:: Metin bölümü ::
8 Aralık 2016 Perşembe




 
İklimin ılıman olduğu bir kentte, kaldırım kahvelerinde oturup kahvesini içerken dünyanın önünden geçip gitmesini seyretmeyi seven bir Yahudi genci vardı. Denizciler, yolcular, saçlarında kuğular saklayan kadınlar, daha bir sürü ilginç şey görürdü her gün.
Bir gün uçan bir kadın gördü. Kadının giysileri de arkasından uçuyordu.
Kadın güzeldi, bu genç de güzelliğin insanı iyiye yönelttiğini bildiğinden, onu kahvesini paylaşmaya davet etti.
"Kaçıyorum," dedi kadın.
"Kimden kaçıyorsun?"
"Kendimden."
Gene de  orada biraz oturmayı kabul etti, çünkü çok yalnızlık çekiyordu.
:::
:: İncelenecek veriler ::
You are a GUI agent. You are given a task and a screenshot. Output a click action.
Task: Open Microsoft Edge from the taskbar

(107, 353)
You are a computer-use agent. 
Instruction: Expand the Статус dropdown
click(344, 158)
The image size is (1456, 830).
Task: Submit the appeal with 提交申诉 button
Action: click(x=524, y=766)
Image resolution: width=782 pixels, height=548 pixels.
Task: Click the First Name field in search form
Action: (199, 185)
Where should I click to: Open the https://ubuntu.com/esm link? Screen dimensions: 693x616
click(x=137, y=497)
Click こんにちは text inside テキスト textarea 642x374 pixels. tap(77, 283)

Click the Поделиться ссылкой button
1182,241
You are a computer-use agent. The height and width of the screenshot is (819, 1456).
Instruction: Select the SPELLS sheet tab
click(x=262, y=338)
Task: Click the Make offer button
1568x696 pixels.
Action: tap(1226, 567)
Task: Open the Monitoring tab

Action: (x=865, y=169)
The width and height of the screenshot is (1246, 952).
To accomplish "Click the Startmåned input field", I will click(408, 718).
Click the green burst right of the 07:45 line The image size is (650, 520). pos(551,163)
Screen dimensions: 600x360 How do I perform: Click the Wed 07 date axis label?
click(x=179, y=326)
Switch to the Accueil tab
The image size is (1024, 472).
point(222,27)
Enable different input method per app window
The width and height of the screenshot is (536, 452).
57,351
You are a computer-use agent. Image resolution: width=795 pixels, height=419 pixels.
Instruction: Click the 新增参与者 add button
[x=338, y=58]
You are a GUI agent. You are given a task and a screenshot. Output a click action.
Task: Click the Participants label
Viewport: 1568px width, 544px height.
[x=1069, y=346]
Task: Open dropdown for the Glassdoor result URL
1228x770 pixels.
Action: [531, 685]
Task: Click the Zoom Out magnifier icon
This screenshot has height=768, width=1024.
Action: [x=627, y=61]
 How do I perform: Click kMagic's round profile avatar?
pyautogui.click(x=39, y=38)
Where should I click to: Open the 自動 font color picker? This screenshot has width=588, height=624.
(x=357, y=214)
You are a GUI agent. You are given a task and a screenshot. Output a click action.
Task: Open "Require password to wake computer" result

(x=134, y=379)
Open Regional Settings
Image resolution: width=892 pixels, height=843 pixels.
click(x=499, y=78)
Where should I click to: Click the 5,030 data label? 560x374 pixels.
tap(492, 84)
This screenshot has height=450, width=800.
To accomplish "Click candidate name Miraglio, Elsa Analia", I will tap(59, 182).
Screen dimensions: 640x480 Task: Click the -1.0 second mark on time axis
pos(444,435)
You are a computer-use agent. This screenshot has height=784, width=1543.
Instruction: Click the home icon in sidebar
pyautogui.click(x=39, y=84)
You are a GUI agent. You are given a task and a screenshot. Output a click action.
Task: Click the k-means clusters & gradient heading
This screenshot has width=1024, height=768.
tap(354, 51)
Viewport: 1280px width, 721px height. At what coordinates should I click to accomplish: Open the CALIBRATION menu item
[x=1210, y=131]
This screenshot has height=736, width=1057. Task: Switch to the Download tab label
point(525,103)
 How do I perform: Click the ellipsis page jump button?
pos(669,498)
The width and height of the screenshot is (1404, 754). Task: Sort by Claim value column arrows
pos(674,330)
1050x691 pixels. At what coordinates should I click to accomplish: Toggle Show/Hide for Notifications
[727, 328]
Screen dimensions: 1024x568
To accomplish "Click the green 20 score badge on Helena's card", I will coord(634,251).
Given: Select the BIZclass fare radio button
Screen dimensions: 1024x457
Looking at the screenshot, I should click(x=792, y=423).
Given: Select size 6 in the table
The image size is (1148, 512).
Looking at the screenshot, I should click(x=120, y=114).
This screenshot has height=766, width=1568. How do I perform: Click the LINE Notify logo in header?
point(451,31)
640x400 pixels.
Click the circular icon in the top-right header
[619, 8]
:::
Uçan kadının anlatıldığı metinde "8 Aralık 2016" ifadesinden "görürdü her gün." ifadesine kadar uzanan bölümü lütfen hiç değiştirmeden tekrar yazın.

Alıştırma sonucu →
8 Aralık 2016 Perşembe




 
İklimin ılıman olduğu bir kentte, kaldırım kahvelerinde oturup kahvesini içerken dünyanın önünden geçip gitmesini seyretmeyi seven bir Yahudi genci vardı. Denizciler, yolcular, saçlarında kuğular saklayan kadınlar, daha bir sürü ilginç şey görürdü her gün.